Explanation: **Explanation:** The correct answer is **P24 antigen assay** because of the timing of the infection (3 weeks post-exposure). This period falls within the "window period," where the virus is replicating but the body has not yet produced detectable levels of antibodies. **1. Why P24 antigen assay is correct:** The p24 antigen is a structural protein of the HIV capsid. It appears in the blood as early as **1 to 3 weeks** after infection, coinciding with the peak of initial viremia. Since it appears before the host develops an antibody response (seroconversion), it is the preferred marker for diagnosing acute HIV infection during the early window period. **2. Why other options are incorrect:** * **ELISA (2nd/3rd Gen):** Traditional ELISA tests detect **antibodies** against HIV. Seroconversion typically takes 3 to 12 weeks. At 3 weeks, an antibody-only ELISA would likely yield a false negative. * **Western Blot:** This is a confirmatory test that detects specific antibodies to various HIV proteins (gp120, gp41, p24).

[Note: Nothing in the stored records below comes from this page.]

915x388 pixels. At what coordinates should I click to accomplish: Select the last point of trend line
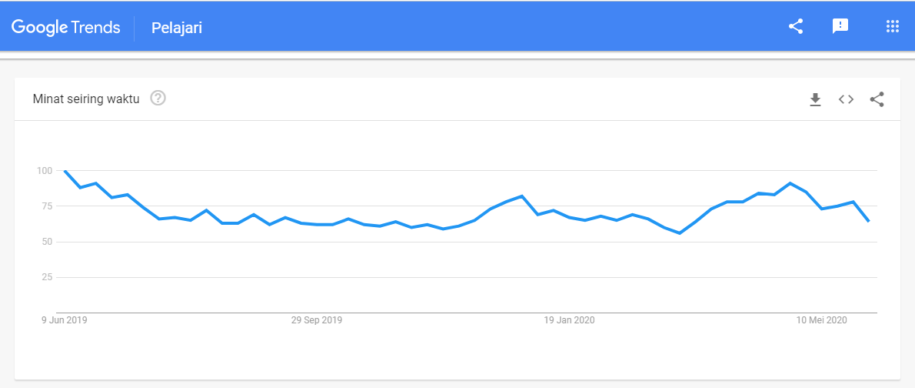[869, 221]
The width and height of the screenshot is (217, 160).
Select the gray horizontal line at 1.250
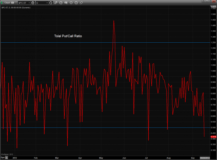pos(75,43)
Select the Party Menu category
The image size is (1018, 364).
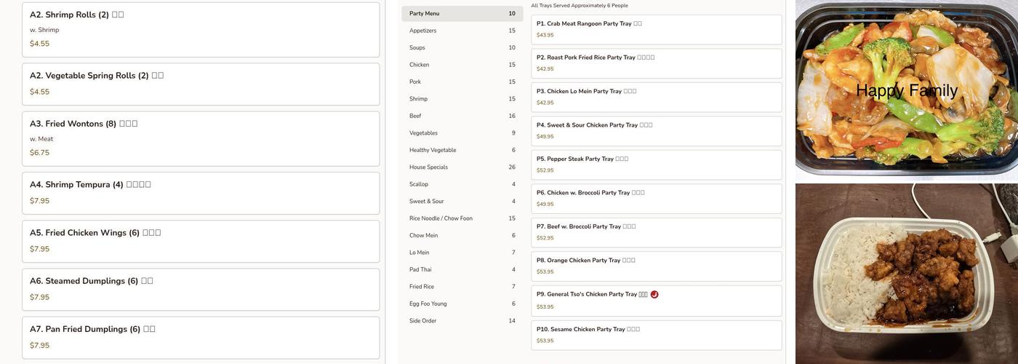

Like ELISA, it relies on the host's immune response and is not sensitive enough for early acute infection. * **Lymph node biopsy:** While HIV persists in lymphoid tissue, biopsy is invasive and not a standard diagnostic tool for screening or ruling out acute infection. **Clinical Pearls for NEET-PG:** * **Window Period:** The time between infection and the point when a test can detect the virus. * **4th Generation ELISA:** The current "Gold Standard" for screening; it detects both **p24 antigen AND HIV antibodies**, significantly shortening the window period. * **Earliest Marker:** The very first marker to appear is **HIV-RNA** (detected by PCR) at approximately 10–12 days, followed by **p24 antigen** at 14–16 days. * **Best Screening Test:** 4th Gen ELISA. * **Best Confirmatory Test:** Traditionally Western Blot, though modern algorithms now favor HIV-1/HIV-2 differentiation immunoassays.